Fazia algum tempo que outros compromissos me desviavam deste blog.
Nesse ínterim, a tecnologia, o marketing, a publicidade continuaram se transformando, e as pessoas, publicando essas transformações na internet. Felizmente, nunca parei de acompanhar a evolução dessas áreas pelas redes sociais, blogs, microblogs. Muitas vezes ficava confusa sobre onde encontrar informações confiáveis e aprofundadas sobre os assuntos do meu interesse. Sentia-me encurralada no campo de guerra da informação em tempo real.
Isso me fez questionar os canais que estava utilizando para alimentar minha cabecinha.
E nessas reflexões, percebi que estava utilizando a web para fazer apenas “filtros” das informações, quando na verdade precisava fazer “triagens”. E nisso nasceu meu interesse pela curadoria.

Existe a curadoria de informação, e existem ferramentas (twitter, blog, sites), que nos possibilitam filtrar e recortar informações que encontramos na web.

Qual a diferença entre curadoria da informação e filtro de informação?

Na curadoria da informação e conteúdo (cito os dois, pois ainda não sei exatamente em que ponto eles se separam), o que importa mais é a alta qualidade do conteúdo e as referências no seu entorno; a forma como interagimos e ajudamos a construí-lo.
No artigo que utilizei para escrever esse post, a Wikipédia é dada como exemplo de curadoria. Tenho minhas ressalvas, mas é inegável que existem bloqueios e permissões feitas sobre o que será publicado. Que fique claro, a curadoria faz filtros sim, mas não somente isso, ela cria um fluxo de conteúdo para a finalidade específica, lugar, tempo e público.

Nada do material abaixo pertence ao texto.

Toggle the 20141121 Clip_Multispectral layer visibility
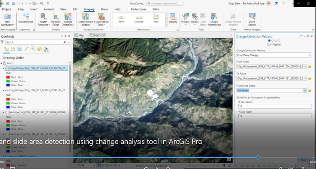Image resolution: width=316 pixels, height=169 pixels. pyautogui.click(x=7, y=90)
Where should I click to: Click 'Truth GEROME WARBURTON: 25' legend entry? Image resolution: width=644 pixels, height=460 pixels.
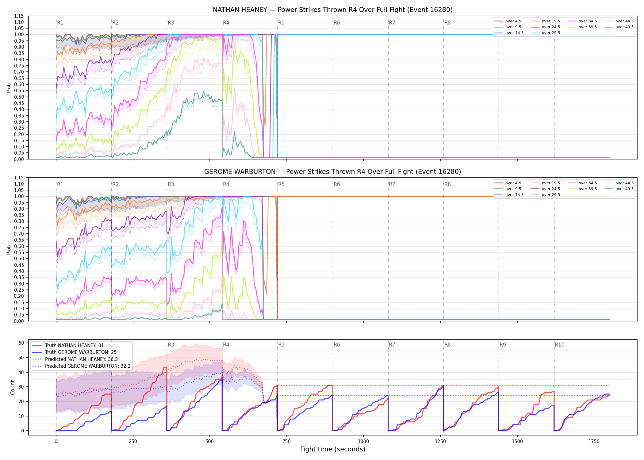click(74, 352)
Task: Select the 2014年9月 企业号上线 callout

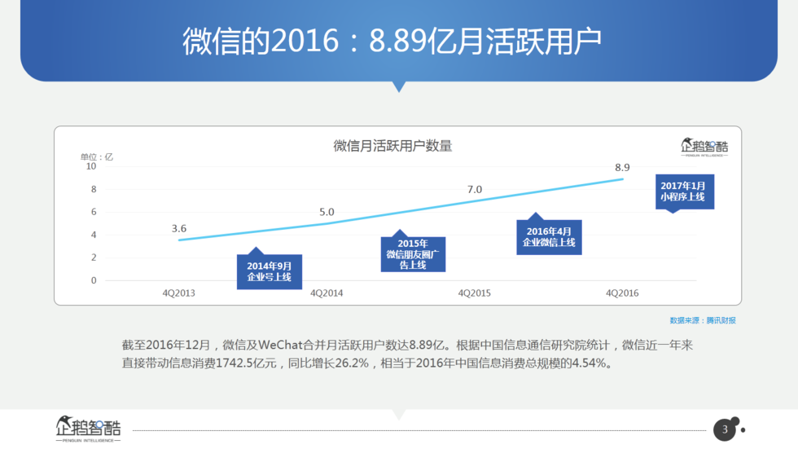Action: (269, 271)
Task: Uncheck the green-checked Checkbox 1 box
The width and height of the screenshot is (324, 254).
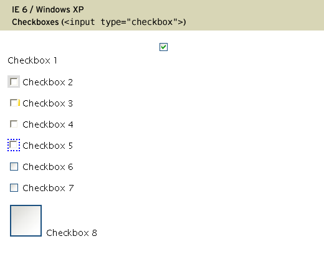Action: [163, 47]
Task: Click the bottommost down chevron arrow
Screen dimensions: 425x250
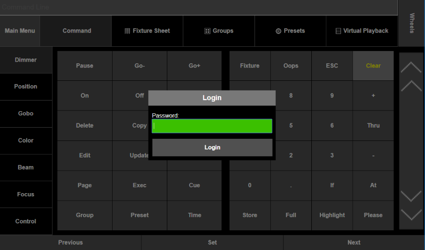Action: (x=411, y=215)
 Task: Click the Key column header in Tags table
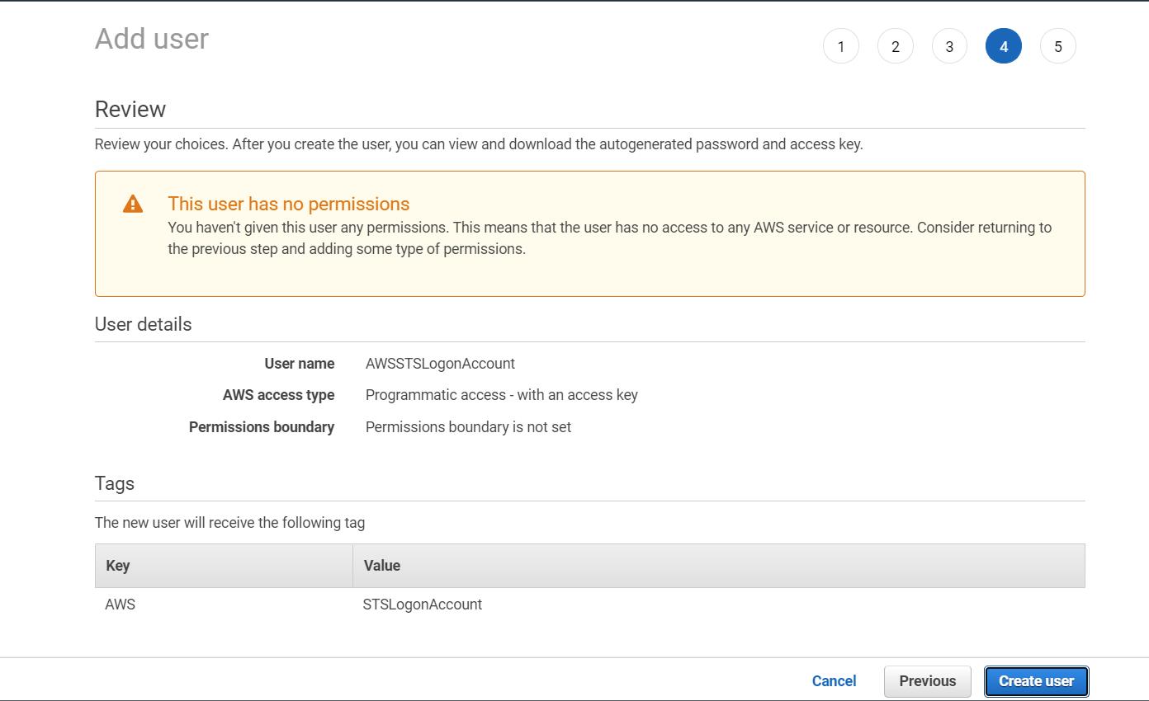coord(118,565)
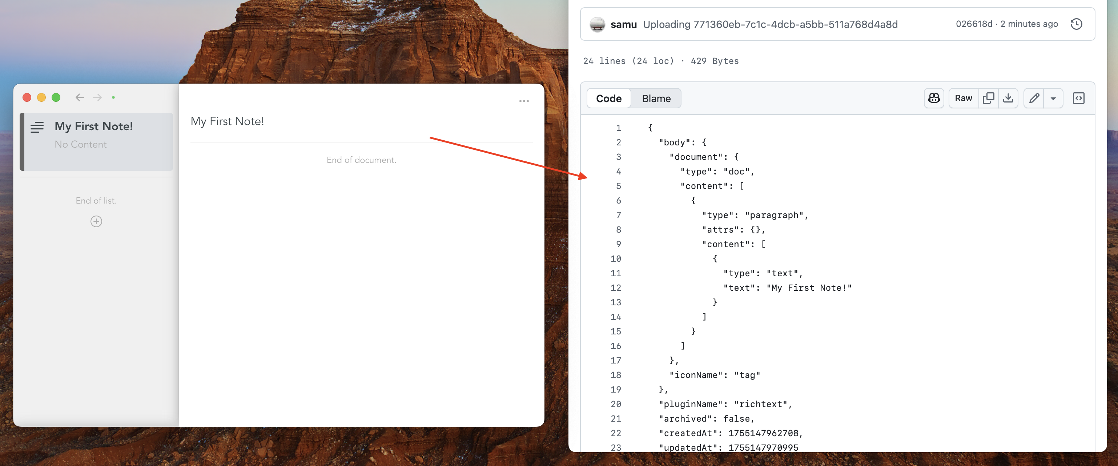1118x466 pixels.
Task: Download raw file icon
Action: (1008, 98)
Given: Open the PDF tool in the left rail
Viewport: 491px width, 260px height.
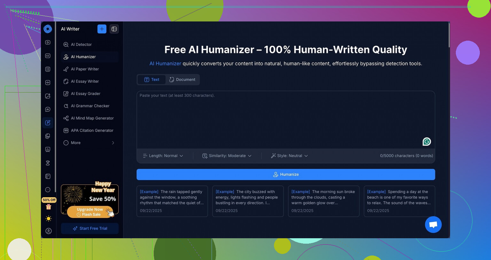Looking at the screenshot, I should point(48,136).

- Vídeo explicando como funciona a ferramenta de curadoria Scoop. (Não encontrei o vídeo legendado).

Nos filtros de informação, apenas utilizamos aplicativos, como o Google Alertas, que nos possibilitam escolher e picotar informações que escolhemos na internet. Esses filtros não nos livram de deixar passar alguma informação importante ou algum detalhe que poderia fazer “toda a diferença”. São apenas coletadores de conteúdo de nicho, que salpicam informações sem muitas vezes ir a fundo na matéria. Obviamente, a culpa pela distribuição de conteúdo duvidoso não é do aplicativo, mas sim, de quem o escreveu ou escolheu recebê-lo.

O segredo para entender a curadoria sempre foi e sempre será o senso crítico do interneteiro. Um veterinário, por exemplo, pode optar por um aplicativo como o Scoop ou Google Alertas, mas precisa lembrar de escolher coisas boas sobre sua profissão para aparecerem por lá (Expor-se a novas ideias, debater e ouvir vozes diferentes sobre o mesmo tema). Como recompensa, conteúdo enriquecido e economia de tempo no dia-a-dia.

Confuso? Também acho. Mesmo porquê o bom conteúdo de internet é difícil de ser criado, organizado, otimizado, distribuído e, principalmente, encontrado.

Particularmente estou adorando retomar o blog pra falar sobre esse assunto. Principalmente, por estar aprendendo muito sobre inteligência coletiva, gestão do conhecimento e outros assuntos nos quais sempre tive um “pezinho”. Que pretensão, né? Fazer conteúdo sobre conteúdo.

Nos próximos posts vou trazer um exemplo prático de como um curador de informação escolhe os conteúdos para publicação.